『自衛隊を国民から遠ざけていいのか?』
アール久美子
12月27日(木)
「スイスは国民が自国を守る 上」
自衛隊員の迷彩服が戦争をイメージさせ、不安を与えるという理由で、日本では自衛隊のイベントが中止になったと聞いた。同じような理由から、航空自衛隊機の航空ショーまでも中止を求められているようで、国が違えばこれだけ事情が違うのかと驚かされた。
徴兵制のスイスでは、自宅への行き来も含め、兵役に就いている時の移動は軍服または迷彩服の着用が義務付けられており、駅やバス停などで軍服や迷彩服の人を頻繁に見かける。スマートな外出用の制服を着ている人もいれば、迷彩服で完全装備した人もいる。また、喫茶店などで友人たちと会っている兵士も見かける。
かと言って、スイス人が戦争に慣れているわけでもなければ、戦争を支持しているわけでもない。日本人と同じようにスイス人も戦争に当然、反対である。旧ユーゴスラビアの内戦では多くの難民がやって来たこともあり、戦争の悲惨さを身近で見ている。最近ではウクライナ紛争もあり、あっという間に紛争が起きるという現実も知っている。
北朝鮮のミサイルテストと挑発が盛んであった昨年は特に、スイスの民間防衛が日本でよく取り上げられたと耳にした。永世中立国でハイジの国として知られるスイス。ここで改めて書くまでもなく、平和で牧歌的な国をイメージする人が大勢だと思う。
“徴兵制のスイス”
中立国ということで、誰からも攻められないと思っている人も以前は多かったようだが、最近は、徴兵制のある国ということもかなり知れ渡ってきたようである。また、中立ということから外国に兵士を派遣しないと思っている人もいるようだが、日本と同じように治安維持のためにスイス兵を派遣している。

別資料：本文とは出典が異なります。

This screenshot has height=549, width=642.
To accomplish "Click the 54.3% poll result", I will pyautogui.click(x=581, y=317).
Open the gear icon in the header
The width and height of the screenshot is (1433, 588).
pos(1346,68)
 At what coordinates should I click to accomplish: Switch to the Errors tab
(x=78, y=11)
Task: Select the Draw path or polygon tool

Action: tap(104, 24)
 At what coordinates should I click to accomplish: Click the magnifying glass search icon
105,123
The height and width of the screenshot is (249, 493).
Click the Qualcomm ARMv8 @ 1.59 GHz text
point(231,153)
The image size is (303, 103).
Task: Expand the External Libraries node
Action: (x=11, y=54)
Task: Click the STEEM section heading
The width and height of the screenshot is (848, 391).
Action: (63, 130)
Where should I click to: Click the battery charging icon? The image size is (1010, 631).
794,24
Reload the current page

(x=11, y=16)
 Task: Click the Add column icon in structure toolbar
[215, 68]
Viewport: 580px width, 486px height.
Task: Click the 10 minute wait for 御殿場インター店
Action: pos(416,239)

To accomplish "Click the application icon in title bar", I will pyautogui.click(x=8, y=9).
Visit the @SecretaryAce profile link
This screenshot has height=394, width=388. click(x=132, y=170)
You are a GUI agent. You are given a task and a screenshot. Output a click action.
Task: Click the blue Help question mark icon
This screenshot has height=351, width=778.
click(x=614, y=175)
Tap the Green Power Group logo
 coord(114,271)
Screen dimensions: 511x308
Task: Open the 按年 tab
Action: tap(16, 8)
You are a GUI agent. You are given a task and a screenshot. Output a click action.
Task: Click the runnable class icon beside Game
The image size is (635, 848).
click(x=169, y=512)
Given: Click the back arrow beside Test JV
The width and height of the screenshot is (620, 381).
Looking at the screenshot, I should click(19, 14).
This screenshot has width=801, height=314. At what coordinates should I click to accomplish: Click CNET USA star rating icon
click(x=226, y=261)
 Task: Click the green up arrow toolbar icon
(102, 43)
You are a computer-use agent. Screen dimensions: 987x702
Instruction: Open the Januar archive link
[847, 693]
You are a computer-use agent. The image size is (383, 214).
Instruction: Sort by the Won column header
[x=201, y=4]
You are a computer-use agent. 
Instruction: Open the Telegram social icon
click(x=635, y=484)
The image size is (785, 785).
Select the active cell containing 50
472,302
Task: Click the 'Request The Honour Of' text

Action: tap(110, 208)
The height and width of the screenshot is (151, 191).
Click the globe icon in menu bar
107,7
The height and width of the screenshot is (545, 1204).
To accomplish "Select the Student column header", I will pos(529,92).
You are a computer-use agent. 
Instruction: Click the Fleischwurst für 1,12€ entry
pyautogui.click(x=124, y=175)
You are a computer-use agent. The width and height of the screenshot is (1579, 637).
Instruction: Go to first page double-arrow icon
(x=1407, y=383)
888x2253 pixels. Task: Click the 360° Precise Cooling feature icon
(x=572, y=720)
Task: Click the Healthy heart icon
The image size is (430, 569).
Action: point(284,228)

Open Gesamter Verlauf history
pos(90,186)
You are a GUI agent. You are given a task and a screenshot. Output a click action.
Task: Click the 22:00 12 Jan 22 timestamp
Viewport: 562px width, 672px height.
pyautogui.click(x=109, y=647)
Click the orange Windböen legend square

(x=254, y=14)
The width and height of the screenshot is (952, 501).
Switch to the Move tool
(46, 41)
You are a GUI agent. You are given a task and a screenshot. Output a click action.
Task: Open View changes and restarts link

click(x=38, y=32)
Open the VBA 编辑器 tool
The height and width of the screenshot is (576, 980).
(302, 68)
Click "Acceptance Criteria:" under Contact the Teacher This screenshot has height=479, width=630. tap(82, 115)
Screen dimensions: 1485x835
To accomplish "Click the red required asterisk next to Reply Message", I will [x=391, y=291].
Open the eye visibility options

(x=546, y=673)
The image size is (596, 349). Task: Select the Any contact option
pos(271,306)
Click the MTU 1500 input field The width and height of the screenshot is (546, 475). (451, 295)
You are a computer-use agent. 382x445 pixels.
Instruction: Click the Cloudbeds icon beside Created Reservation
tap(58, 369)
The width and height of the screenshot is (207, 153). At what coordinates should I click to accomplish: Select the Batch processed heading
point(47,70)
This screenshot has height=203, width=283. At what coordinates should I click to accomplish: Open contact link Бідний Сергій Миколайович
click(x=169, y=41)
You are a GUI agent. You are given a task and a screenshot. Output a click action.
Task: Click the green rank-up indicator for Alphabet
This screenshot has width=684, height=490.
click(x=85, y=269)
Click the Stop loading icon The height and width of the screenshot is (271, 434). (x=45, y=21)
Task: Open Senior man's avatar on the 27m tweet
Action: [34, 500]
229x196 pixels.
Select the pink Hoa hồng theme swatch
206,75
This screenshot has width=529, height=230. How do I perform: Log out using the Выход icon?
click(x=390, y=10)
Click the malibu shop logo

旧ユーゴスラビアには自己防衛できる装備をしたスイス兵が派遣されているし、日本に身近な所では、北朝鮮と韓国の非武装地帯に5人のスイス人将校が駐留している。中立といえども、国際社会に貢献できると思えば行動するし、中立であるからこそ貢献できることもあるので、自国の利益を考えた上で対応するのがスイス人の政治感覚のようである。
国民皆兵制を採用しているということは、国民が自国を守るということである。もし自国の独立を守れないのであれば、中立の立場を取ることはできず、周辺国のどこかに支配されることになる。
ましてやスイスのように多言語の国で、周辺国の文化圏をよく理解する国においては、周辺国同士の争いの際に、どちらの勢力側につくかという決定も難しくなるであろう。下手をすれば敵に攻められる前に自国内部から崩壊する危険もある。そういうことを踏まえれば、誰にも加担せず、そして誰にも支配されないという強い意志を持つことが大切である。
12月28日(金)
「スイスは国民が自国を守る 下」
もちろん意思のみならず実行を伴うことが重要である。冷戦後、明確な敵の存在がなくなり、他の欧州の国々と同じようにスイスも軍縮政策を取っている。しかし、徴兵制を廃止した国が多かった中で、スイスは国民皆兵制を維持している、日本の現在の状況とは違い、スイス周辺の国々を見れば、敵国になりそうな雰囲気はないが、いつ何時どうのような事態になるかもしれないという最悪の事態に備え、直ぐに体制を整えられる準備は怠らないということである。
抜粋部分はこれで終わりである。